L’élection d’un pape, c’est d’abord du grand folklore, avec plus d’une centaine de cardinaux en soutane rouge, avec un rochet blanc en dentelle et, par-dessus encore, la mozette rouge et la croix apostolique [^2], des gardes avec hallebardes et en costumes de la Renaissance, des décors baroques et, en prime, des chants en latin, des foules et des fumées noires puis une blanche. Le pape François est, bien sûr, un conservateur, comme tous les cardinaux qui l’ont élu ; en Argentine, il a pris la tête d’une véritable croisade contre l’avortement et le mariage gay. Mais, en soulignant ses goûts simples et son attention aux pauvres, les médias soignent sa popularité, en particulier en Italie.
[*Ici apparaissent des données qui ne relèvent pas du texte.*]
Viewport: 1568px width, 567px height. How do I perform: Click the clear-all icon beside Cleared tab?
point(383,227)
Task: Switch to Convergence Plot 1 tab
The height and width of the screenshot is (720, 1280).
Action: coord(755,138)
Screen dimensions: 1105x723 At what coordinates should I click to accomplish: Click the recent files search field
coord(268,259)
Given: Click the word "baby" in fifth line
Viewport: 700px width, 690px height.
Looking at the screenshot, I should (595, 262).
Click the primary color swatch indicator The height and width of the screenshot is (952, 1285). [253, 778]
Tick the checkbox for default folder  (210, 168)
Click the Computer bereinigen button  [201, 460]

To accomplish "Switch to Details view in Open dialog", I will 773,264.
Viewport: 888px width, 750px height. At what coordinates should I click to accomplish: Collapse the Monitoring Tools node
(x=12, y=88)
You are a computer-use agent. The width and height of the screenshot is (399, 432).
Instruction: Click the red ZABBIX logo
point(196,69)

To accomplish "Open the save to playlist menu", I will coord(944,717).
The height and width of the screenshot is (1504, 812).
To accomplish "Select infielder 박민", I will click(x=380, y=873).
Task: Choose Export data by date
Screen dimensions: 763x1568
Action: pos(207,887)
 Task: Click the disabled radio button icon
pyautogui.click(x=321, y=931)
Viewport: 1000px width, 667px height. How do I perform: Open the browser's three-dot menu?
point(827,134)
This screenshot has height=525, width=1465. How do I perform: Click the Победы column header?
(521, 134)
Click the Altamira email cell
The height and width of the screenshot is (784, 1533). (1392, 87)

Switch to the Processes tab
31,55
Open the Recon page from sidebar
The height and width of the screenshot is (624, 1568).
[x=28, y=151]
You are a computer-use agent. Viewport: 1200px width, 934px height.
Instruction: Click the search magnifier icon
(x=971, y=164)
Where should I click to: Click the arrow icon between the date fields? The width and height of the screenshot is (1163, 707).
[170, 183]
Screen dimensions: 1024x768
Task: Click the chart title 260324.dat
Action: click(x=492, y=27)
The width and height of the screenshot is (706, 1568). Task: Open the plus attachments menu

Pourtant, son attitude pendant la dictature militaire argentine est accablante : il s’est tu, comme toute la hiérarchie catholique argentine, alors qu’un épiscopat comme celui du Brésil a pris parti en faveur des opprimés. Pire : comme provincial des jésuites, il a combattu ses subordonnés engagés dans les combats concrets, au nom d’une théologie de la libération suspectée de marxisme [^3]. Il est d’ailleurs accusé d’avoir abandonné deux jésuites au pouvoir militaire. On s’explique ainsi que Jean-Paul II le nomme, en 1992, évêque auxiliaire de Buenos Aires puis, en 2001, lui accorde le chapeau de cardinal. Voilà pour le passé du cardinal Bergoglio. Et maintenant ? Du pape François – qui a 76 ans et un seul poumon –, on attend qu’il fasse ce que son prédécesseur n’a pas su réaliser : remettre de l’ordre dans le gouvernement central de l’Église, nettoyer les écuries du Vatican, que l’on a découvertes aussi sales que les écuries d’Augias, avec toutes les affaires de pédophilie que Jean-Paul II a laissé impunies, les trafics de la banque du Vatican et autres joyeusetés. Voudra-t-il aller plus loin et engager quelques réformes de fond devenues urgentes ? On peut en douter compte tenu, entre autres, de son âge.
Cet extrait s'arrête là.